I recently got my hands on a really cool new kanna blade which has been in development for several years by one of Japan’s greatest kanna blacksmiths. It was developed in an attempt to create a blade that lasts a long time between sharpening sessions but can achieve a level of sharpness capable of cleanly shaving one of the most challenging woods here in Japan; sugi (Japanese cedar, cyrptomeria). The blade is a plated with a super thin coating of chromium on the ura side, and unlike most kanna blades, the ura side is never meant to be put on a stone. Instead only the bevel side of the blade gets sharpened.
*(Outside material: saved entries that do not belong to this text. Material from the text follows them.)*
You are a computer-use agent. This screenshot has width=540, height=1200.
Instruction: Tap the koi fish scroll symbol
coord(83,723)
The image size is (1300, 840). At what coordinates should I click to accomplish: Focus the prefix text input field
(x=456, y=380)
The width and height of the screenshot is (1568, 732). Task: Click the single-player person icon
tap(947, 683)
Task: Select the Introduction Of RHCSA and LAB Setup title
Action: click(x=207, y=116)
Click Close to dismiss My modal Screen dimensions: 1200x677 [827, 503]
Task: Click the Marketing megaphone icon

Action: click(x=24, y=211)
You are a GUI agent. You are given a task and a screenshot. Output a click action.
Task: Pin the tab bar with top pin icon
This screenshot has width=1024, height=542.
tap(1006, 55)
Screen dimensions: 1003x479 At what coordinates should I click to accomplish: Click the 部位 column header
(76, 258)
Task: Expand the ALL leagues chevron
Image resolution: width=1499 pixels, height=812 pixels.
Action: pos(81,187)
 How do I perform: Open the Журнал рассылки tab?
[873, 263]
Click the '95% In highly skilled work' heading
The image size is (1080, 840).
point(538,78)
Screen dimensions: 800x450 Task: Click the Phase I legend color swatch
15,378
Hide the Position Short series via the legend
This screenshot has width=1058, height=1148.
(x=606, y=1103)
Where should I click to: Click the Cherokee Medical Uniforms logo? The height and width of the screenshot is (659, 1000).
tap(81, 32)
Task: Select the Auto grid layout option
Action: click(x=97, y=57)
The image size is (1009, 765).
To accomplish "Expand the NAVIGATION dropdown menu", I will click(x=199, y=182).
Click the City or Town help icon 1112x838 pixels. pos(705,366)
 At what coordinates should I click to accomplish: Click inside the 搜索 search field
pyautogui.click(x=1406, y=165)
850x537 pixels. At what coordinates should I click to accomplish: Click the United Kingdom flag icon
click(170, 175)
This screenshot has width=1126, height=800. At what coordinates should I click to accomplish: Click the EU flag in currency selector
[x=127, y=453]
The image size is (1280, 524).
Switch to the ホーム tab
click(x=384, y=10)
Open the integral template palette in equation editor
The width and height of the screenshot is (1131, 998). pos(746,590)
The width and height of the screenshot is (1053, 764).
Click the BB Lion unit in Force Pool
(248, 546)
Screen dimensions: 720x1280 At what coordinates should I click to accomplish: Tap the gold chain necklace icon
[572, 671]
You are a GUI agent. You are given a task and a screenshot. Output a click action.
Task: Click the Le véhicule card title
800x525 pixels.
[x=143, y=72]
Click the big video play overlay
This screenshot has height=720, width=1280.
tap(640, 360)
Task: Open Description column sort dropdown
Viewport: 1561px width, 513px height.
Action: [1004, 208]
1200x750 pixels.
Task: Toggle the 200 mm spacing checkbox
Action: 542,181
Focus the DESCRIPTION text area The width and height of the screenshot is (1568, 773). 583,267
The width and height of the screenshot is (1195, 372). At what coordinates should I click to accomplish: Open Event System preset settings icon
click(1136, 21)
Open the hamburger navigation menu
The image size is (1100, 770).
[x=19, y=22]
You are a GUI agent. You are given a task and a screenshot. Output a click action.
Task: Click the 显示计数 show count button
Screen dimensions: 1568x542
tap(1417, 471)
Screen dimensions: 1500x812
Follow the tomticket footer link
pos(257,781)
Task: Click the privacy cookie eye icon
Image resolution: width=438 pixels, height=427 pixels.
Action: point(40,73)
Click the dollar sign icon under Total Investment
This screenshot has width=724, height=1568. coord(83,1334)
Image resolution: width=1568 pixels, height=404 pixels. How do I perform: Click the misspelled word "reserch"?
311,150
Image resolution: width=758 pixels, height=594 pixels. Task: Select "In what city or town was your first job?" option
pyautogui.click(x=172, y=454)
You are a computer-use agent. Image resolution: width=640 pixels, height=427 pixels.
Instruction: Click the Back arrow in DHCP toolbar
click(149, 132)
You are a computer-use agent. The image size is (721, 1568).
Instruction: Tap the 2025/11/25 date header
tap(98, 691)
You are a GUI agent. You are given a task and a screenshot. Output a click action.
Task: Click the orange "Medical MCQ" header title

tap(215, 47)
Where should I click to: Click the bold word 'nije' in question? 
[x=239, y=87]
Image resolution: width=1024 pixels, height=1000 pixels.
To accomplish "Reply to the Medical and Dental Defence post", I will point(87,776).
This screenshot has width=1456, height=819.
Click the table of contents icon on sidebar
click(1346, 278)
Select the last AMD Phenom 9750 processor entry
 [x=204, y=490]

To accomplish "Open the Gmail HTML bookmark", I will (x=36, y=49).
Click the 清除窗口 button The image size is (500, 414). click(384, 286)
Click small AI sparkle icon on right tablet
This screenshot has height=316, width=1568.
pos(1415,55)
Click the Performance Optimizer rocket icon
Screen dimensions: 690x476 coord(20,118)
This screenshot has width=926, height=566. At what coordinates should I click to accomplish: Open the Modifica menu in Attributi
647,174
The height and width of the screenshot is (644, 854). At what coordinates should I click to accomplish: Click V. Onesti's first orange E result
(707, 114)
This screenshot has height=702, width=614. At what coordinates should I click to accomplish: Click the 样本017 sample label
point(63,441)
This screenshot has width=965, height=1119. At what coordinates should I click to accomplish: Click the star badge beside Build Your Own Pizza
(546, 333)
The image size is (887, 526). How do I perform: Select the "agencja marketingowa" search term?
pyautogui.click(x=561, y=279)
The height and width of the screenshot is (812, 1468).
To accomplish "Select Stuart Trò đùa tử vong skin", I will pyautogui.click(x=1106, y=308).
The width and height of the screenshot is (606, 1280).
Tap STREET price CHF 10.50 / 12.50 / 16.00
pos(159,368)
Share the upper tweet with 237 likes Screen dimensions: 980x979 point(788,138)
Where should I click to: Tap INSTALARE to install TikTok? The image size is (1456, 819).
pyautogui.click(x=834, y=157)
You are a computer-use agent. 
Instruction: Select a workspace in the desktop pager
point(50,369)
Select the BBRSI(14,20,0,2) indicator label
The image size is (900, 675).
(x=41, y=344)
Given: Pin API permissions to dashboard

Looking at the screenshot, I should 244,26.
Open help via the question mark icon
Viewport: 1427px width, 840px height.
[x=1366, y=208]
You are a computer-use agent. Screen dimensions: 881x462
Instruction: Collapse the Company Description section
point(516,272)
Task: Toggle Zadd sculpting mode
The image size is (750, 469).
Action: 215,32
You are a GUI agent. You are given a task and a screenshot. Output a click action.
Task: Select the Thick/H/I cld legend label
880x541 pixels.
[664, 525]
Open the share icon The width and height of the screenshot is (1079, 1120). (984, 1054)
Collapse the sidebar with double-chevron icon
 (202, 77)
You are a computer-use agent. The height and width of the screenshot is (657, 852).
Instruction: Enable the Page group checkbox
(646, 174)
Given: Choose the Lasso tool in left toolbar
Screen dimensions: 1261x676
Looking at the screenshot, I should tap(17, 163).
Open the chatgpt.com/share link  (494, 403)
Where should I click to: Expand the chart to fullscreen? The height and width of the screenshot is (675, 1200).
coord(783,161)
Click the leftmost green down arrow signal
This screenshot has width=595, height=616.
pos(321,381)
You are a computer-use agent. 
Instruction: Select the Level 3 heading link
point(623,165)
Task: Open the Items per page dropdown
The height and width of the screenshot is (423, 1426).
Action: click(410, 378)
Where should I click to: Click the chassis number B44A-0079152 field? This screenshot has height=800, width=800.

I’m far from an expert on metallurgy but my understanding is that chromium is an incredibly hard metal, much harder than your typical hagane, and since the layer on the ura side is only 1 micron thick, that thin layer of super hard metal effectively becomes the cutting edge. And it’s hardness allows the blade to cut considerably longer than a standard kanna. In fact unlike every other blade that I’ve ever used, this blade apparently will get slightly sharper after a bit of use. Since the chromium is harder than the steel below it, the steel will actually start to wear away behind the edge of the blade leaving an even more acute edge than when first sharpened. With a typical kanna as you are planing, the wood is rounding over the edge of the blade little by little with each pass. But since chromium is so hard it takes a much longer for that rounding over to happen, meanwhile the steel just behind the chromium starts to wear, forming a keener edge.
That’s the story from the tool seller anyhow. I have yet to put the blade to use, but I’m pretty confident that all this will hold true. The blacksmith who makes these blades is incredibly fastidious and has a reputation for doing incredibly high quality work. He’s also been developing these blades for the past several years doing lots of testing to see how these planes perform.
All that said these planes do sound kind of delicate. I believe they can be used with an ura-gane (chipbreaker) but there’s also a danger that tapping in an overly tight ura-gane could damage the ridiculously thin 1 micron thick layer of chromium. Rust is also a real danger, since any rust that develops, if it creeps in between the chromium and the steel, could cause the chromium coating to start flaking off. So it sounds like these blades require more caution in use than your standard kanna.
But I’m still super psyched to try out this plane. I have to make a dai for it first, and I’m thinking I’ll make one with an adjustable brass insert at the mouth, keeping it a single blade plane. So stay tuned. I’ll follow up with more once I have a chance to put this new wonder to use.
P.S. Here’s a shot of the sharpened edge. This is how the blade came to me, pre-sharpened, I believe by the blacksmith, who uses a micro bevel sharpening technique that is nearly identical to the method I’ve posted about several times on the blog. Notice the horizontal scratches formed by the course grit stone, and the vertical scratches (micro bevel) produced by the finish stones.
And here is the blade itself, a 42 mm wide blade. Currently the chromium plated kanna is only available in small sizes, with this being the largest size available.
Thanks for sharing, Jon! Provides a gentle reminder to get out there and sharpen my blades.
Sight unseen, I can say this: chromium oxide creates much harder carbides than iron oxide (that is why stainless steel is harder to sharpen than carbon steel — it is just plain harder, a lot more). So the reason why iron alloys with carbon and chromium have a harder and more durable edge (I make no comment on the size of the carbides and thus the ‘sharpness’ a blade could theoretically achieve based on the steel composition) is well understood. The idea of having one thin layer of pure chrome doing the cutting — I have no idea. I would need to know a lot more to be convinced. Maybe adding a thin layer of chromium does create a thin line of carbides? Again, I have no idea. The fact that the blade gets sharper after a bit of use sounds awfully like a thin wire edge is produced, thin enough to make the blade ‘sharp’, and it is effectively stroppped away by using the blade a short while.
I’m not sure how much of a wire edge is produced or not. The quality of the edge shot through the microscope seems to show that it’s pretty clean, with no noticeable jagged wire edge. But visibility is limited with my scope even at 400 times magnification. I would love to see this blade under an SEM.
Looking forward to hearing how this blade works for you.
Cool technology. I’m also looking forward to how this works out. Thanks for trying it.